# Machine Learning in Python - Workshop 4

## 1. Setup

### 1.1 Packages

In the cell below we will load the core libraries we will be using for this workshop and setting some sensible defaults for our plot size and resolution.

### 1.2 Data

To start we will again be using the same data set from Workshop 3, which was generated via a random draw from a Gaussian Process model. It represent an unknown smooth function $f(x)$ that is observed with noise such that $y_i = f(x_i) + \epsilon_i$. The data have been randomly thinned to include only 100 observations.

We can read the data in from `gp.csv`

and plot the data to see the overall trend in the data,

# 2. Cross validation

In this section we will explore some of the tools that sklearn provides for cross validation for the purpose of model evaluation and selection. The most basic form of CV is to split the data into a testing and training set, this can be achieved using `train_test_split`

from the `model_selection`

submodule. Here we provide the function with our model matrix $X$ and outcome vector $y$ to obtain a test and train split of both.

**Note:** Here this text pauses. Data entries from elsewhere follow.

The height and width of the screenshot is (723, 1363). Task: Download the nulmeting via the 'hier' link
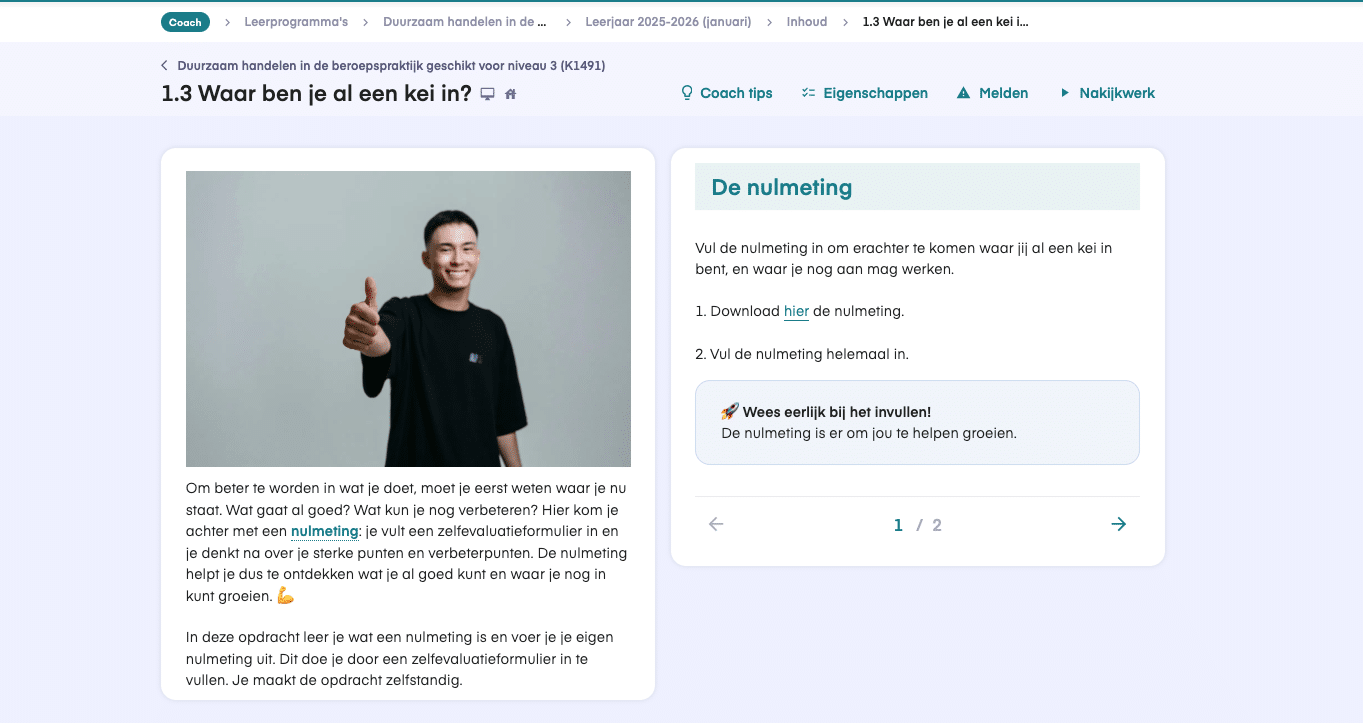[796, 311]
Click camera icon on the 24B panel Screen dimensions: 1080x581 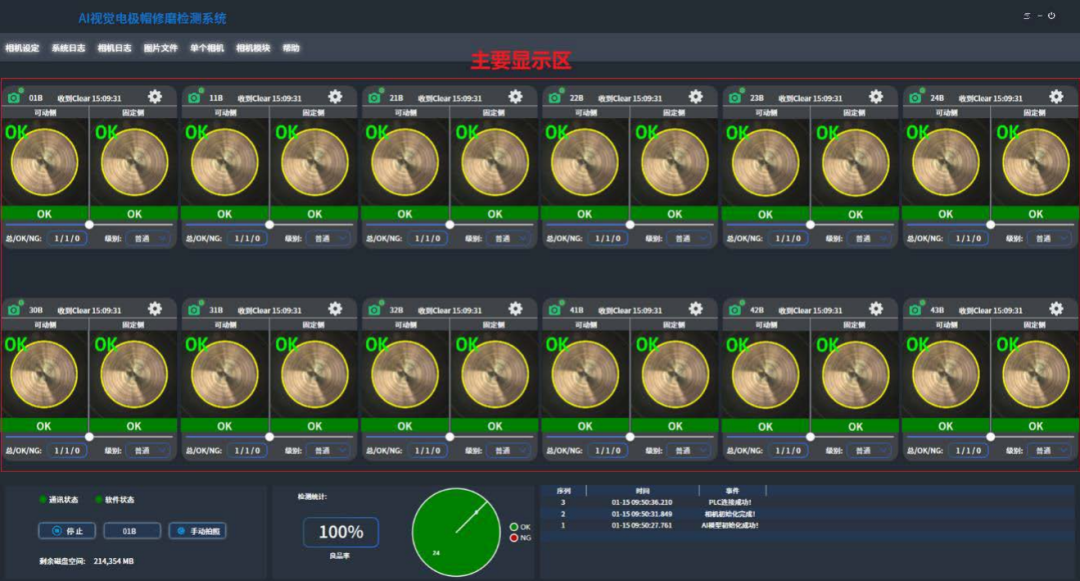point(915,97)
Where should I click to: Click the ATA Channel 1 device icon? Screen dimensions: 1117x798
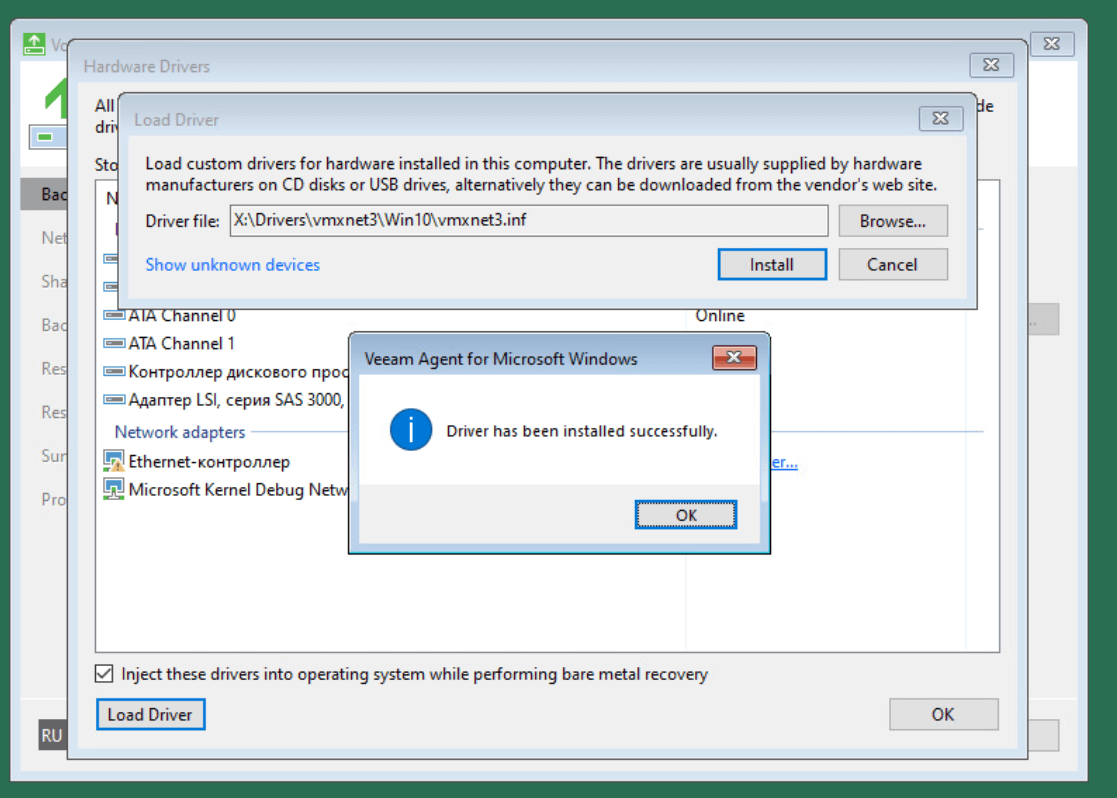click(113, 344)
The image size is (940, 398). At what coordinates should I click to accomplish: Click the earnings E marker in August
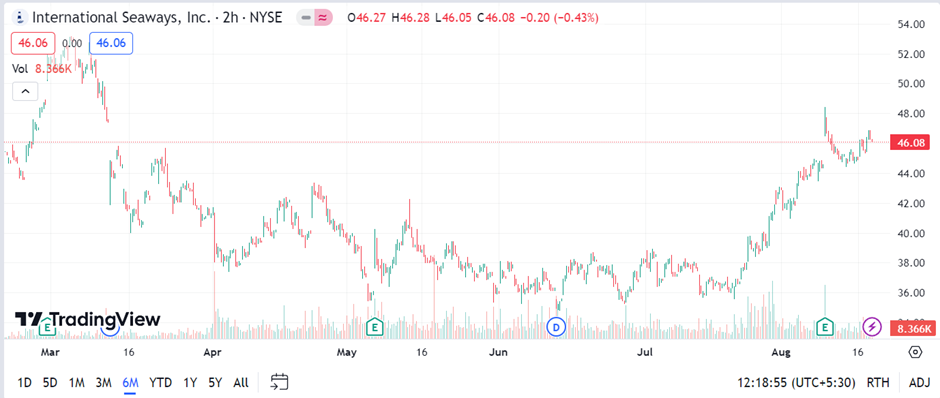(825, 327)
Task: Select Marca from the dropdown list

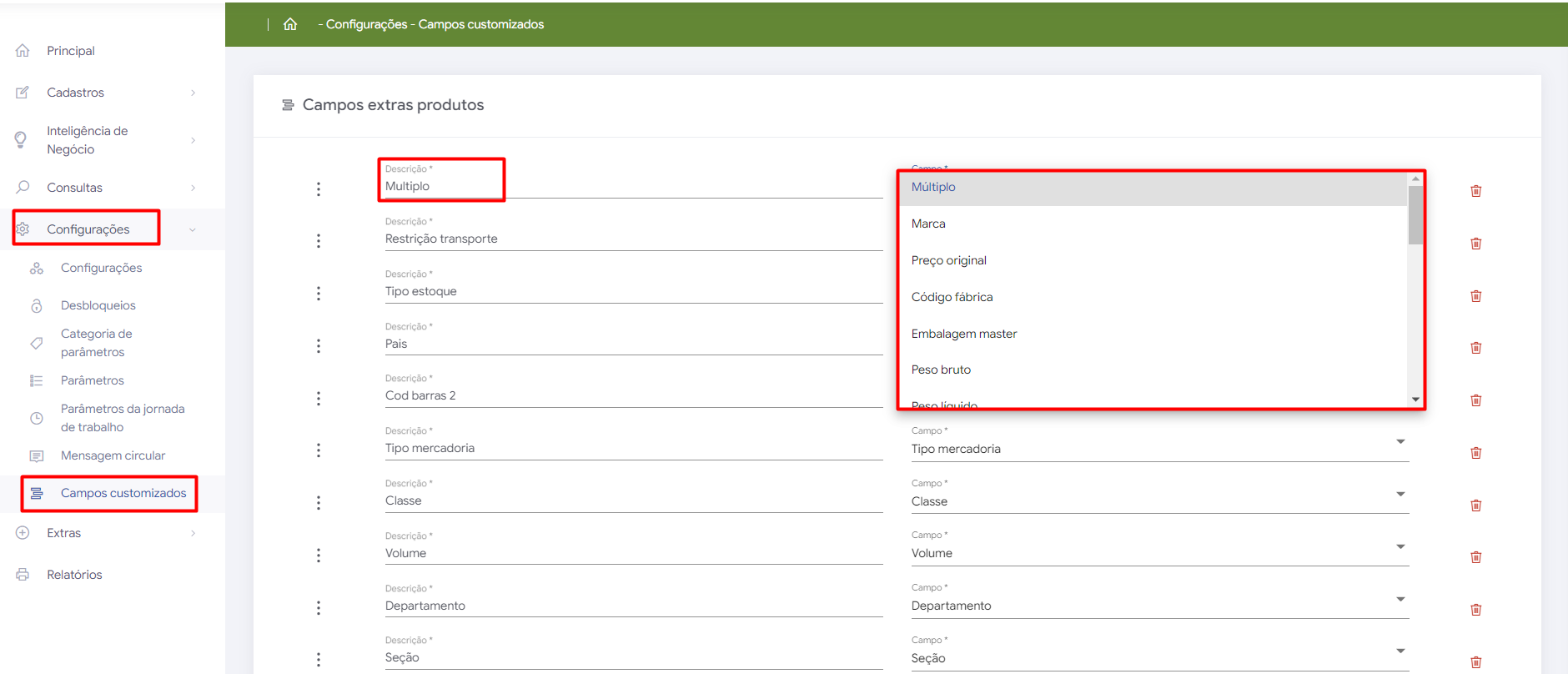Action: pyautogui.click(x=928, y=224)
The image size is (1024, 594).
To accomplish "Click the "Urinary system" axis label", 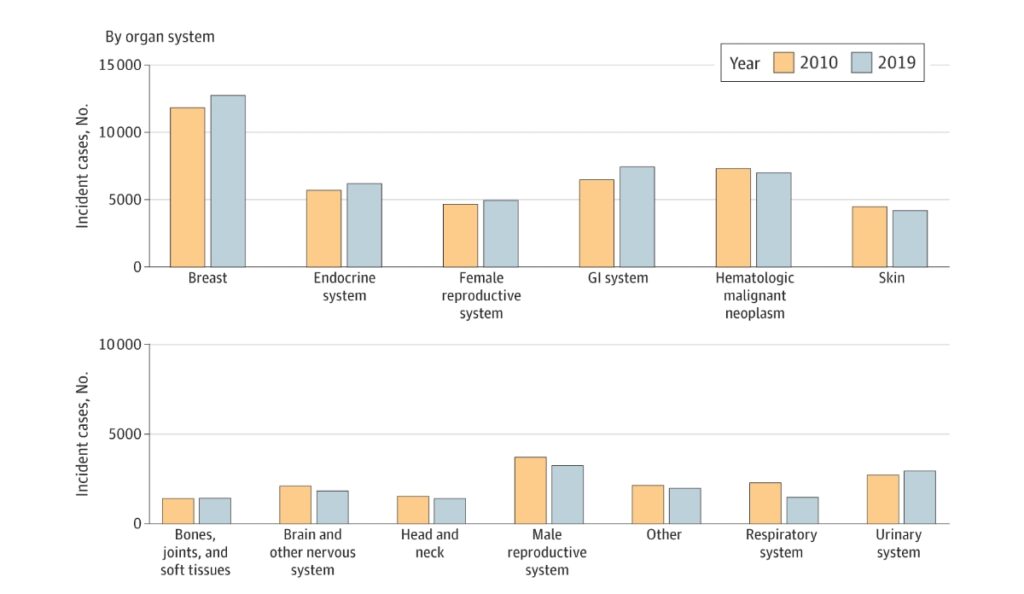I will [900, 543].
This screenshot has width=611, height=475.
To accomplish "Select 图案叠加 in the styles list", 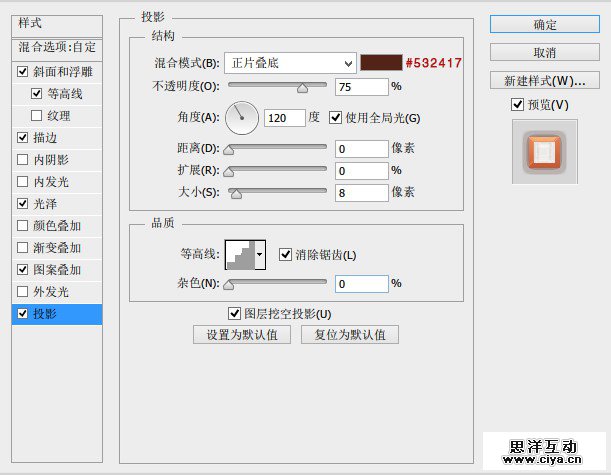I will point(57,270).
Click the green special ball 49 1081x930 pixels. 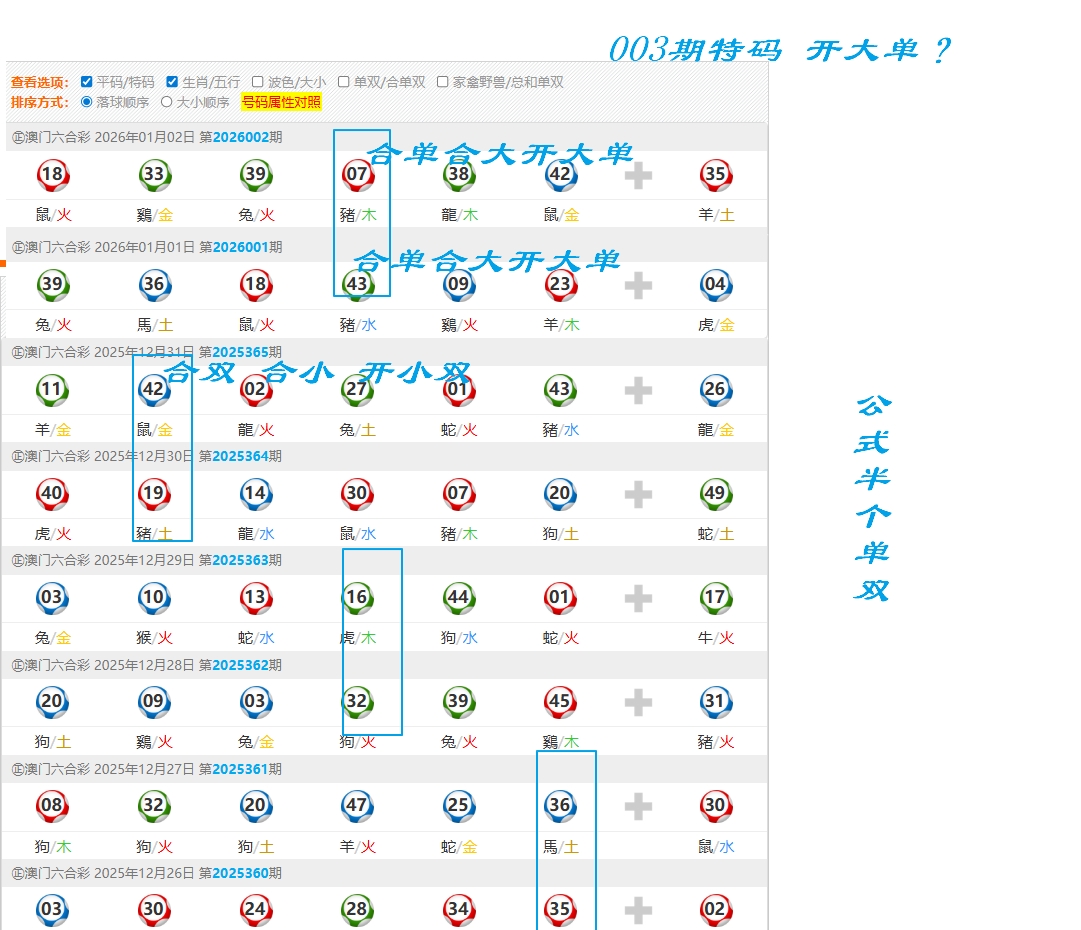[x=714, y=493]
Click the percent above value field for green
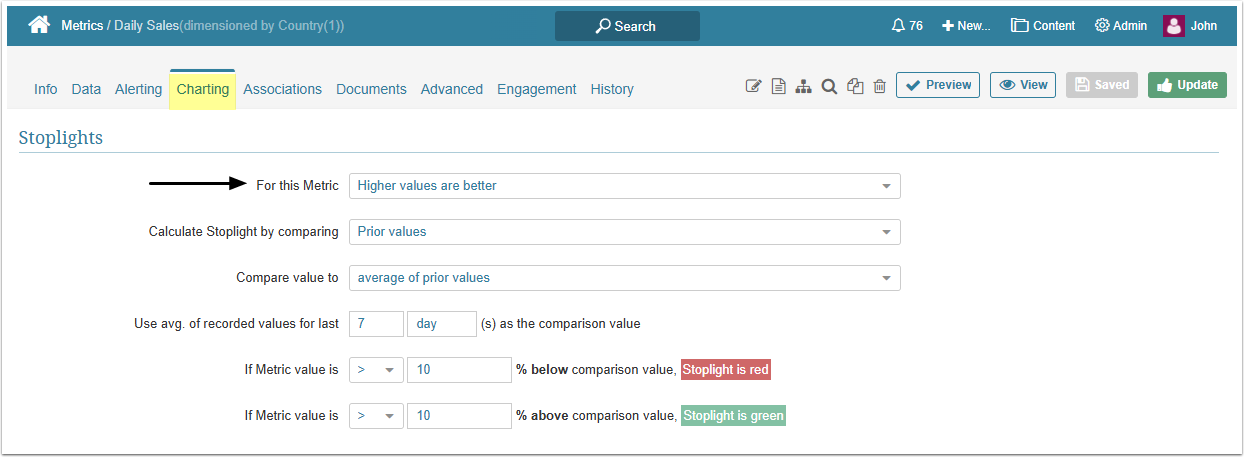 pos(459,415)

The additional arguments `test_size`

determines the proportion of data to include in the test set and `random_state`

is the seed used when determining the partition assignments (keeping the seed the same will result in the same partition(s) each time this cell is rerun).

We can check the dimensions of the original and new objects using their shape attributes,

With these new objects we can try several polynomial regression models, with different values of `M`

, and compare their performance. Our goal is to fit the models using the training data and then evaluating their performance using the test data so that we can avoid potential overfitting.

We will assess the models' performance using root mean squared error,

$$ \text{rmse} = \left( \frac{1}{n} \sum_{i=1}^n (y_i - \hat{y}_i)^2 \right)^{1/2} $$

with sklearn this is calculated using the `mean_squared_error`

function with the argument `squared=False`

. This metric is entirely equivalent to mean squared error for purposes of ranking / ordering models (as the square root is a monotonic transformation) but the rmse is often prefered as it is more interpretable, as it has the same units as $y$.

The following code uses a `for`

loop to fit 30 polynomial regression models with $M = 1,2,\ldots,30$ and calculates the rmse of the training data and the testing data for each model. Note that we are fitting the model *only* using the `train`

split and predicting using both the `train`

and the `test`

split to get the train and test rmses respectively.

We can then plot `degree`

vs `rmse`

for these splits and observe the resulting pattern.

### ♦ Exercise 1

Based on these results, what value of $M$ produces the best model, justify your answer.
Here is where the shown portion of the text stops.